Белая рука Маддалены высунулась из-под одеяла и сбросила крышку кремовой картонной коробки. Внутри было сложено восточное платье из ультрамаринового дамаста и украшенный драгоценностями пояс от турецкого костюма, который она позавчера приобрела за 200 флоринов в лавке синьора Беллони на мосту Риальто.
— Спасибо, signore, — сказал маленький костюмер с любезным поклоном и широкой улыбкой. — Спасибо. Это честь для меня, синьор Прицциелло. Истинная честь!
Глава 22
— Но как же синьор Беллони узнал его… или, скорее, ее… То есть, — продолжил я, — как Беллони узнал, что его клиент — Прицциелло?

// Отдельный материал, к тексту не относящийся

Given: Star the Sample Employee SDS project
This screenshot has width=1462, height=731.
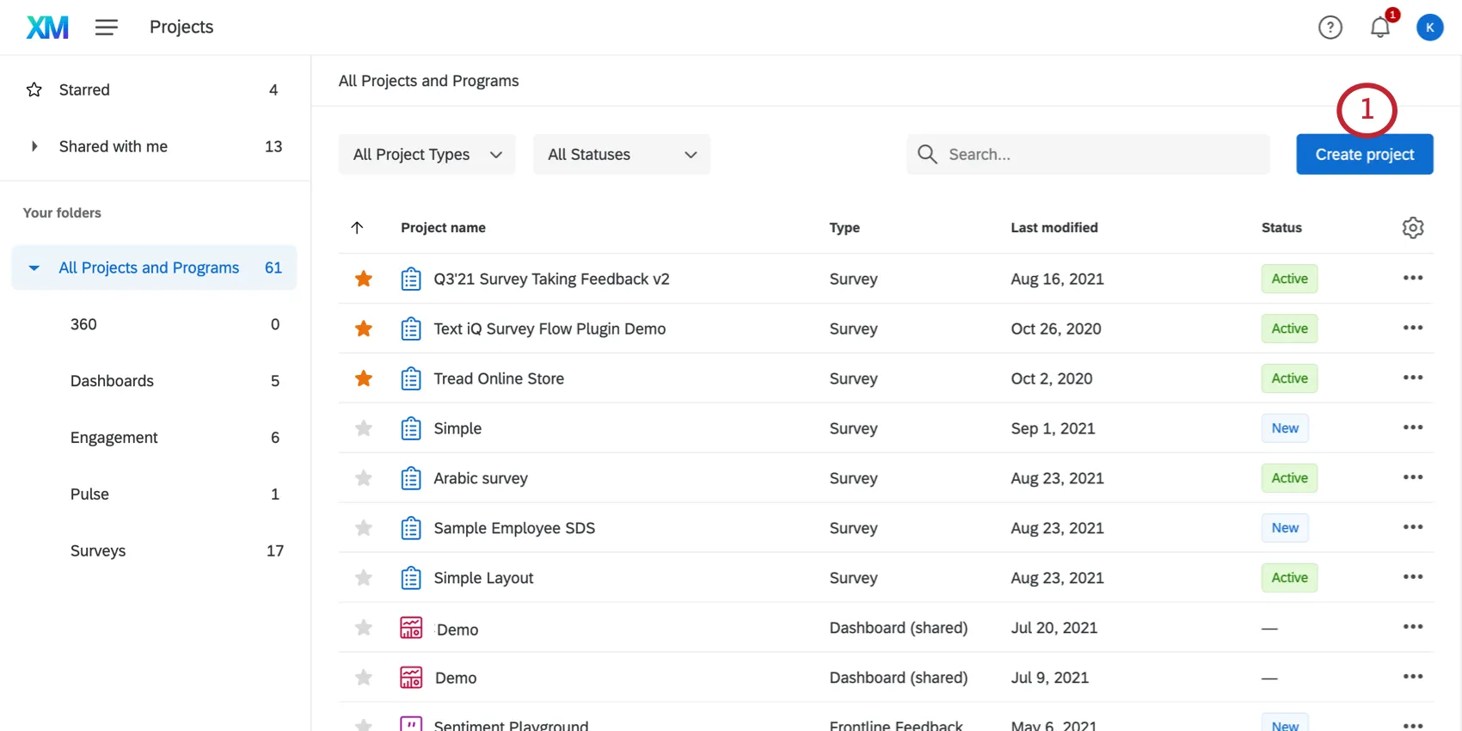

Леди Боклер ненадолго прервала рассказ, чтобы налить нам по стакану рейнского вина и взять у мадам Шапюи две тарелочки с клубникой. Четыре стакана вина уже успокоили меня; каждый глоток, казалось, гладил изнутри грудь, лениво прокатываясь по пищеводу. С разрешения миледи я поджег от пламени свечи трубку и теперь пускал в потолок клубы вонючего дыма, отчего казалось, будто в комнате тлеет небольшой пожар.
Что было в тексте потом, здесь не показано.